- [Task set]
a: Please return everything in the comment thread from "Date: 2010-07-27 08:34" down to "than the rule.".
b: Answer the following from the comment thread, labeling each answer as its question is labeled.
(i) In the first comment, where did the poor kid go to learn how to use computers?
(ii) How many basic points does the writer of the second comment say they see?
(iii) Which decade does the second comment name in parentheses when discussing childhood computer skills?

- [Selected passage]
┄┄┄┄┄┄┄┄┄┄

Date: 2010-07-27 08:34 pm (UTC)From: [personal profile] kirin
kirin: Kirin Esper from Final Fantasy VI (Default)
Hmm. I would think that most of the things that get labeled as "prestige" are heavily enabled by privilege in *every* area of endeavor. Some people manage to do awesome things with no resources, but that's the exception rather than the rule.

Anyway, I'd say we just need to be conscious of the fact that while someone hacking on their dad's computer at age 8 might have more geeky initiative than some rich kid who coasted along without developing any interesting skills, it says less about initiative than some poor kid who went and learned how to use computers at the public library. And tells you nothing at all in comparison to someone who never had a realistic opportunity to engage in such activities at all. And is a pretty silly thing to be using as a value judgement in the first place.

Date: 2010-07-27 10:54 pm (UTC)From: [identity profile] steuard.livejournal.com
Hmm. I'm not sure what he's getting at with this, either, and that makes me a bit uncomfortable because I was planning to post a rather similar response of my own. Let's see if I can convey some sense of what's going through my own head; that may or may not generalize to his. I see two basic points here:

1. I think it's tremendously important to recognize how large a role privilege plays in giving kids the opportunity to gain computer skills (especially in the 80's, but certainly still today). But to someone mildly aware of such issues already, it feels a little odd to single out computer skills in particular. After all, the same could be said (to one extent or another) about skill with vocabulary, or geography, or sports, or practically any other area of endeavor (some of which, like language skills, probably have a much broader impact on peoples' later lives).

Is there something that makes computer skills in particular worth bringing up in this connection? ("Or," says my defensive side that I usually try to keep muffled in the basement, "does someone just have a grudge against geeks?")


2. Again, I like and appreciate the reminder that childhood computer skills (especially in the 80's) probably correlate much more strongly with class than with any other variable. That should be very much in peoples' minds whenever they think about the topic, and it clearly means that bragging about it is fundamentally unfair and unjustified. But it also wouldn't be fair to claim that that's the only significant correlation: there is a correlation with "innate geekiness", too, and it's a pretty strong one once you control for social class.

┄┄┄┄┄┄┄┄┄┄

- [Data block]

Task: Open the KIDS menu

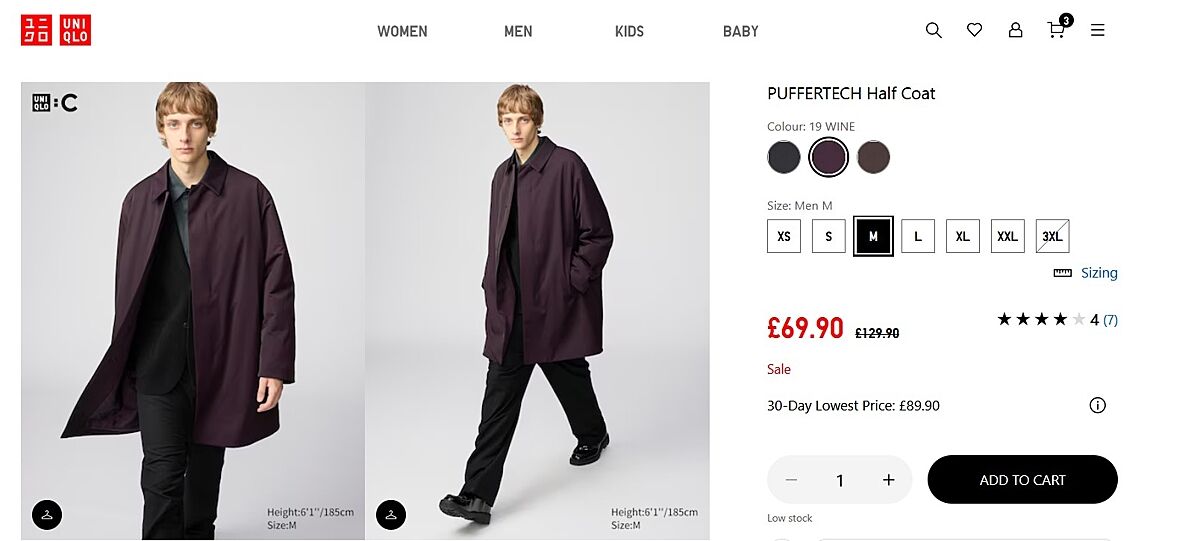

┄┄┄┄┄┄┄┄┄┄

- [The answers]
a:
Date: 2010-07-27 08:34 pm (UTC)From: [personal profile] kirin
kirin: Kirin Esper from Final Fantasy VI (Default)
Hmm. I would think that most of the things that get labeled as "prestige" are heavily enabled by privilege in *every* area of endeavor. Some people manage to do awesome things with no resources, but that's the exception rather than the rule.

b:
(i) The public library
(ii) Two
(iii) The 80's